The attaché also noted the strong uptick in Canada’s canola crush.

Danielson projected nearly 8.5 million hectares (about 21 million acres) are likely to be planted to canola by Canadian farmers in 2020-21, with 8.4 million to be harvested. Production was forecast at 19 million tonnes and the attaché expects exports to be nine million tonnes. Domestic use is to consume 9.7 million tonnes, with a carryover of more than 3.2 million.

Increase expected for Australia

After years of drought, Australia received heavy rains following devastating wildfires throughout the country. Those rains, particularly in the states of New South Wales and Western Australia, are to push canola production upward by 800,000 tonnes in 2020-21, according to USDA’s attachés Zeljko Biki and Levin Flake.

If their projections hold, Australia would produce about 3.1 million tonnes of canola in the coming marketing year. Although an improvement, it would still be short of the 10-year average of almost 3.3 million tonnes of canola.

Another factor fueling the increase is improved canola prices in Australia. The attachés noted canola was priced about A$80 higher per tonne compared to this time last year.

However, they point to the years of drought that curtailed farm incomes, which could mean Australian farmers may not have sufficient resources for the higher input costs associated with canola compared to wheat and barley.

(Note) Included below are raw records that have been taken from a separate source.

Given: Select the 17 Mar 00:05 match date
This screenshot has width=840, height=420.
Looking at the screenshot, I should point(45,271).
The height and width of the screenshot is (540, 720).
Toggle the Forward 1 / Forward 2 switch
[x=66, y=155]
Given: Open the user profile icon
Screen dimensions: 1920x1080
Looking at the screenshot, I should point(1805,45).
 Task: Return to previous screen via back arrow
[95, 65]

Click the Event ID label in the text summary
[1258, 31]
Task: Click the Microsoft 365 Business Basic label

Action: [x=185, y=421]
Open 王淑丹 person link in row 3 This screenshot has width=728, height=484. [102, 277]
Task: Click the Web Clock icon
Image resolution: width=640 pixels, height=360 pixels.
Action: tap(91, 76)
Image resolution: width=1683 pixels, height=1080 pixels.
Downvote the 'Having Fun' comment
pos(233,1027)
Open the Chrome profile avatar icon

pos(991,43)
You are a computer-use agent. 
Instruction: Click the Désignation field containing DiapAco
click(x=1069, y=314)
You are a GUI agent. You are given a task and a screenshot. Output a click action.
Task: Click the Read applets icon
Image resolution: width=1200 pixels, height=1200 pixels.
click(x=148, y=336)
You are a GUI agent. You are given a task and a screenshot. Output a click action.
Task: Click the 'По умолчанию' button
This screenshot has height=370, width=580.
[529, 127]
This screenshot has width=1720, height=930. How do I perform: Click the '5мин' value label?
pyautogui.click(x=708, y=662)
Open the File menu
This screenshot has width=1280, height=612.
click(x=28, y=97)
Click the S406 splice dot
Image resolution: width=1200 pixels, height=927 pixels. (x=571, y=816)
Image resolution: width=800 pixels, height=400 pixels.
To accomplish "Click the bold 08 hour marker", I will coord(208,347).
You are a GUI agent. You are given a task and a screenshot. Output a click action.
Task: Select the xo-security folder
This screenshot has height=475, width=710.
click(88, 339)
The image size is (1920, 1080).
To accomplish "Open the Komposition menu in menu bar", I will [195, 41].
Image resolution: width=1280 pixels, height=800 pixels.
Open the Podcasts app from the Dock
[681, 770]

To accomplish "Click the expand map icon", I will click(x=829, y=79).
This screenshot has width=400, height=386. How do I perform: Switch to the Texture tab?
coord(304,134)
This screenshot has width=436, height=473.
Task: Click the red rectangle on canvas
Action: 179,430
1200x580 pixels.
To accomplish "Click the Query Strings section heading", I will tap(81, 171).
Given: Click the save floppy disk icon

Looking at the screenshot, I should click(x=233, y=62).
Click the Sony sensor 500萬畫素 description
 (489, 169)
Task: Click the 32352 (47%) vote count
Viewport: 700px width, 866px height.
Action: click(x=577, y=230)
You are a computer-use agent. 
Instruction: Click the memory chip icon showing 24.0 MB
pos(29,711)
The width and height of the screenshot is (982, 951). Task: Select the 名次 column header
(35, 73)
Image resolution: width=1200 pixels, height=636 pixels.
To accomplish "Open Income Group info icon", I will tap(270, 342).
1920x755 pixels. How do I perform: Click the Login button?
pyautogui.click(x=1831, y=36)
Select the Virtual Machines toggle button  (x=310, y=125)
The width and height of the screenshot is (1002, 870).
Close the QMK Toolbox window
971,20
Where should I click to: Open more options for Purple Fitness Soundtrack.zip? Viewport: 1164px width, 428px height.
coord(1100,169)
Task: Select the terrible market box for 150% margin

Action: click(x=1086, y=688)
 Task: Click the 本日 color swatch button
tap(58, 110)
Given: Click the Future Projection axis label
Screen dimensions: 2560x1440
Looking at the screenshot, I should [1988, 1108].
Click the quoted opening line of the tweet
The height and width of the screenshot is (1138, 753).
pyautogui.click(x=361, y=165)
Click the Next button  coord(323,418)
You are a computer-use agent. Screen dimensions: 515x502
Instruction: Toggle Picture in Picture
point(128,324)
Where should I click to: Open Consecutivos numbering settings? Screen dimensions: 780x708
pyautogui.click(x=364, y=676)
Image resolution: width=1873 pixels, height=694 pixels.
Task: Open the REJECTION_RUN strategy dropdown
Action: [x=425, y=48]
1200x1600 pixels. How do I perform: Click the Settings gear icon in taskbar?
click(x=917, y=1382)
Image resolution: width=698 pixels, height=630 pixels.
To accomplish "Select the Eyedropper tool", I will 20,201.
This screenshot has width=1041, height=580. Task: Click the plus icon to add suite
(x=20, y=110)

Biki and Flake predicted Australia’s canola exports to improve by 600,000 tonnes in 2020-21, to about 2.2 million tonnes. Also, they forecast domestic consumption to remain steady at 800,000 tonnes.

The attachés put the area to be harvested in the coming marketing year at more than 2.3 million hectares (5.6 million acres). They estimated the carryover to be 481,000 tonnes.

— Glen Hallick reports for MarketsFarm from Winnipeg.